>> start Exercise input
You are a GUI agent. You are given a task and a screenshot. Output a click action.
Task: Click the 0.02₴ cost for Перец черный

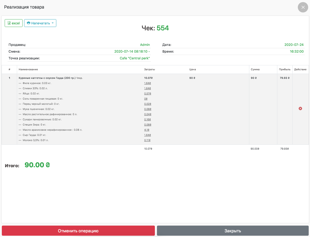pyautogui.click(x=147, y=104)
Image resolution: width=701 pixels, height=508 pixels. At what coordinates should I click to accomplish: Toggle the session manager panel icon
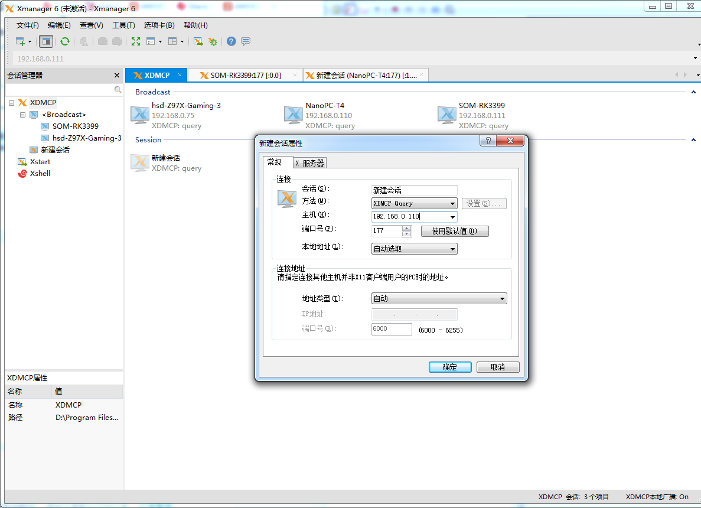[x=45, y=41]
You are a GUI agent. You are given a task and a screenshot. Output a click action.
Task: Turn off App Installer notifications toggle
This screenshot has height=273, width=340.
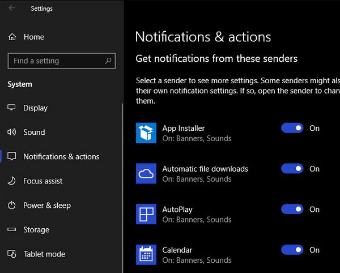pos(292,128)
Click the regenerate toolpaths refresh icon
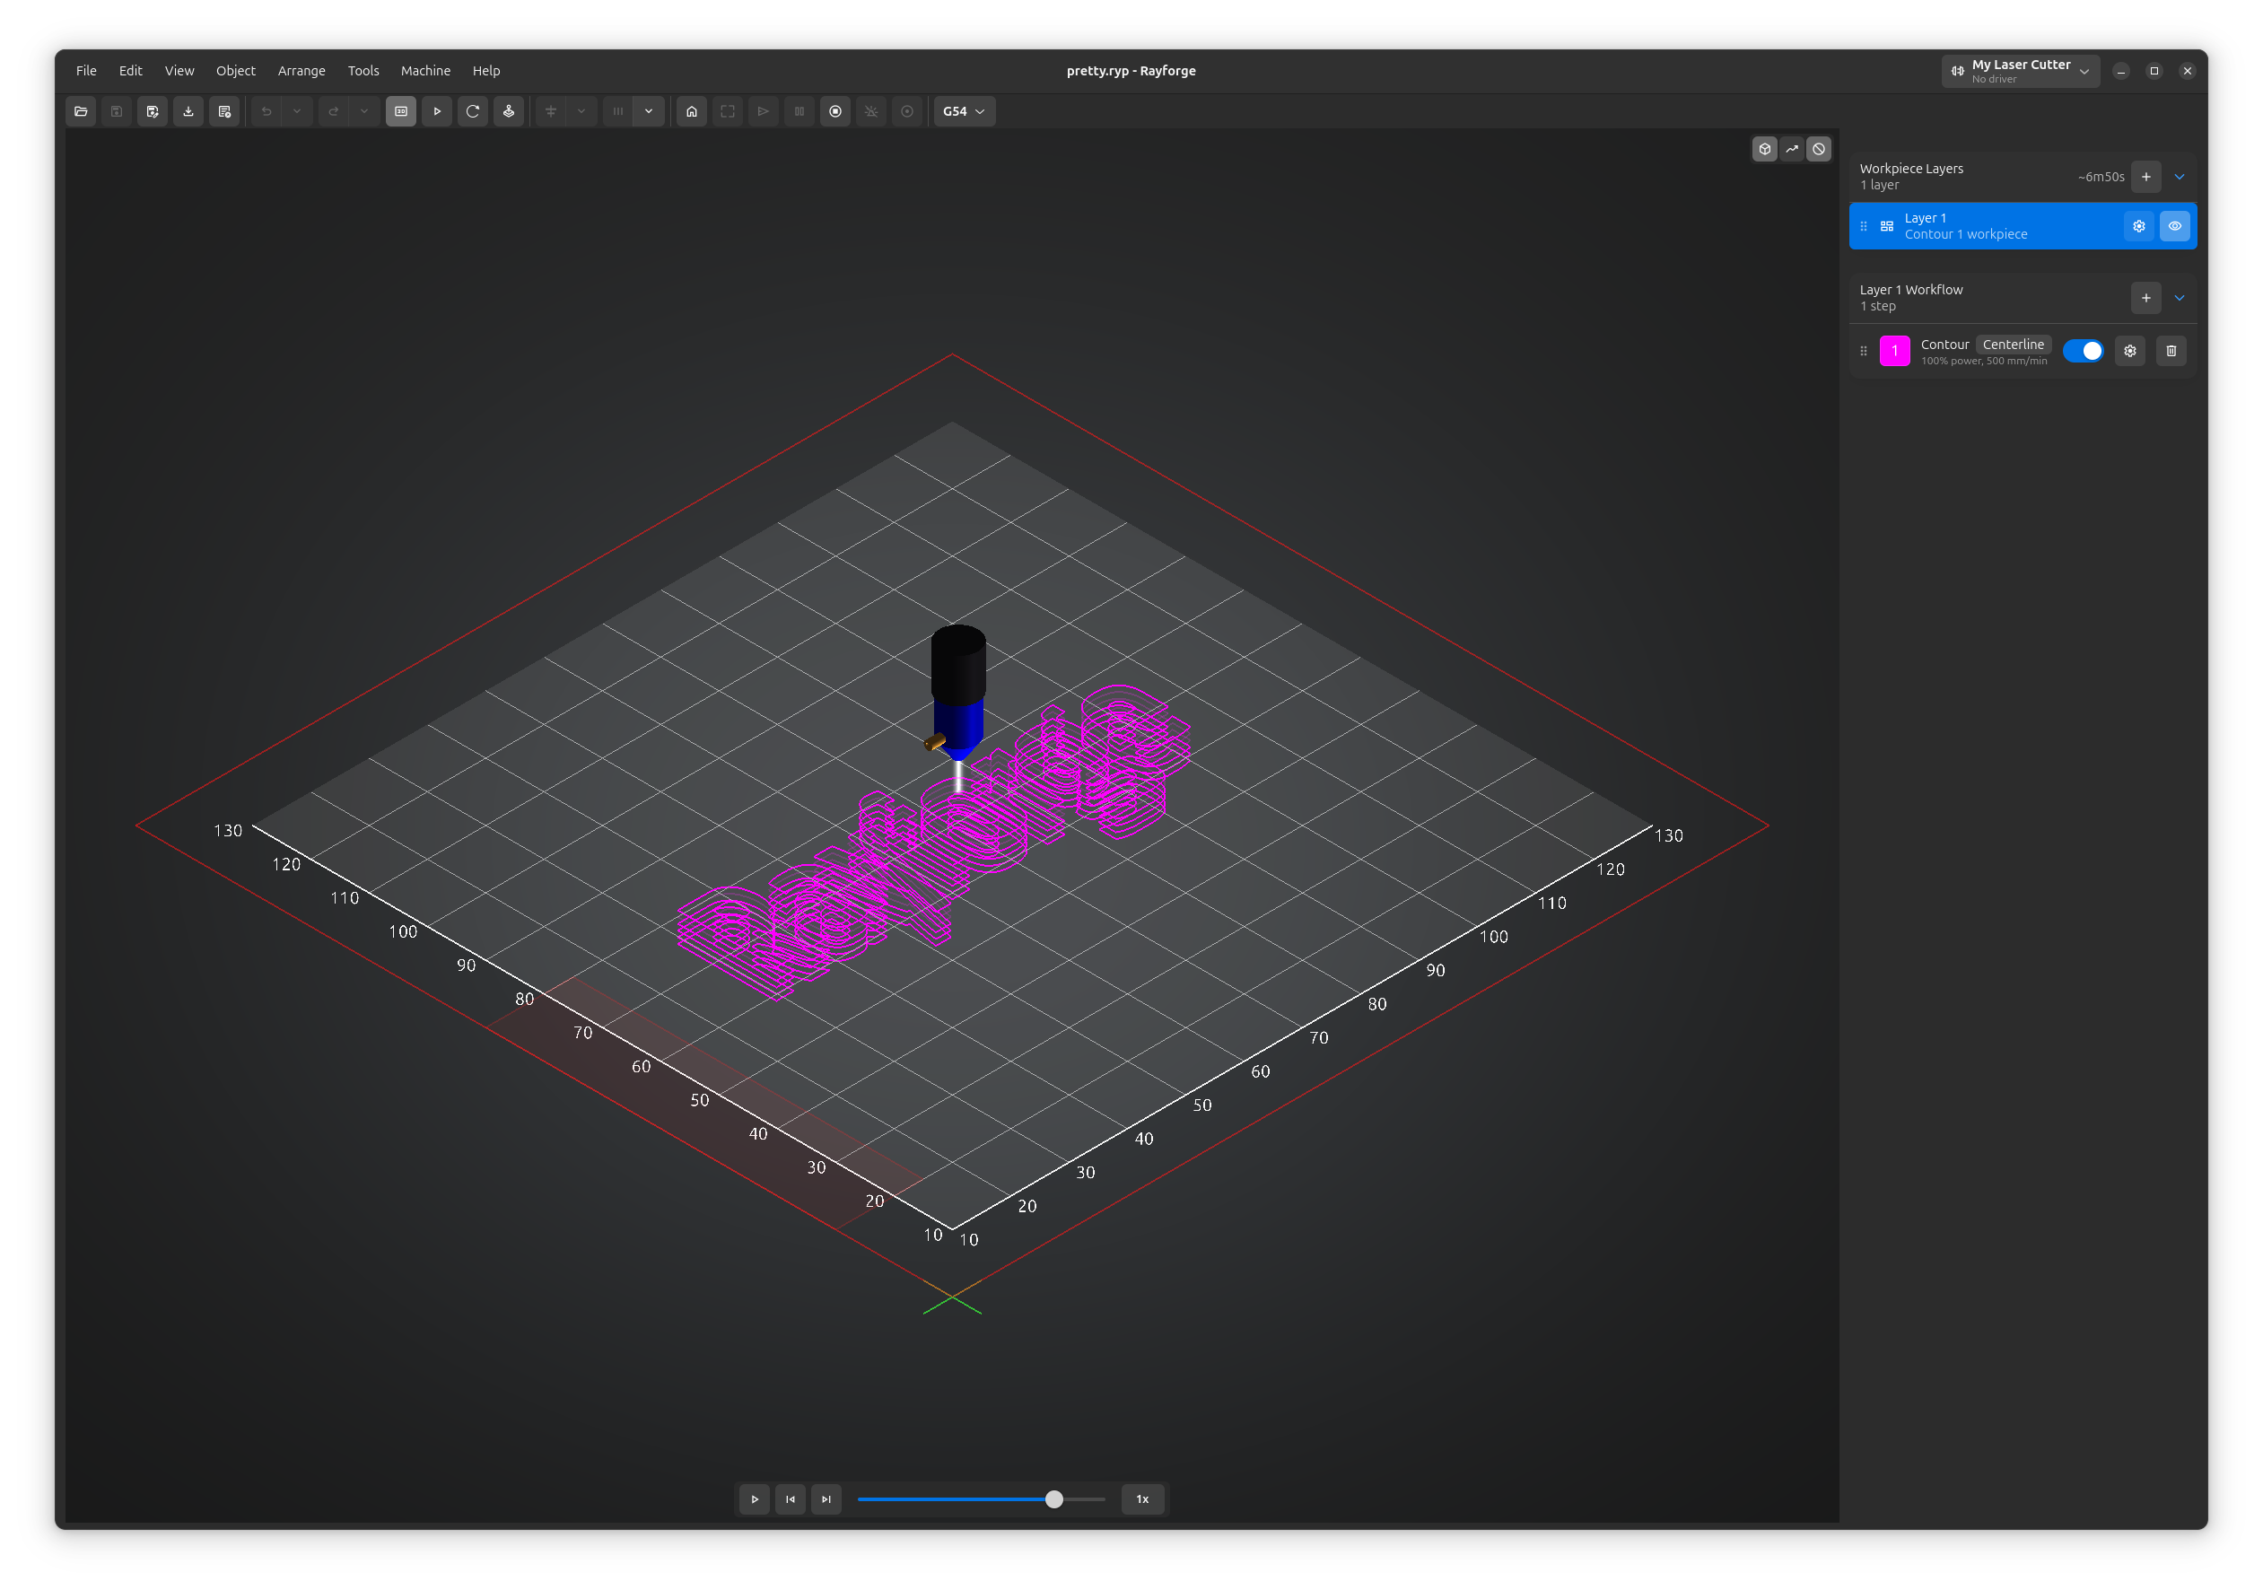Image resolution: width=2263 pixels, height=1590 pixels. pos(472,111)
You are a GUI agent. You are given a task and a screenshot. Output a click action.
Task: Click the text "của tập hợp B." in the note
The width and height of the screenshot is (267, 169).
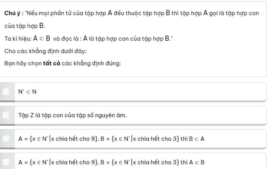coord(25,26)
>> end Exercise input
# What is asked:
Copy out every entry above word for word, leaving out the pictures.

# Full response:
You are a GUI agent. You are given a task and a screenshot. Output a click action.
Task: Click the 0.02₴ cost for Перец черный

pyautogui.click(x=147, y=104)
Image resolution: width=701 pixels, height=508 pixels. At what coordinates should I click to accomplish: Toggle the session manager panel icon
[x=45, y=41]
You are a GUI agent. You are given a task and a screenshot. Output a click action.
Task: Turn off App Installer notifications toggle
This screenshot has height=273, width=340.
pos(292,128)
Click the regenerate toolpaths refresh icon
Image resolution: width=2263 pixels, height=1590 pixels. pos(472,111)
You are a GUI agent. You are given a task and a screenshot. Output a click action.
Task: Click the text "của tập hợp B." in the note
The width and height of the screenshot is (267, 169).
coord(25,26)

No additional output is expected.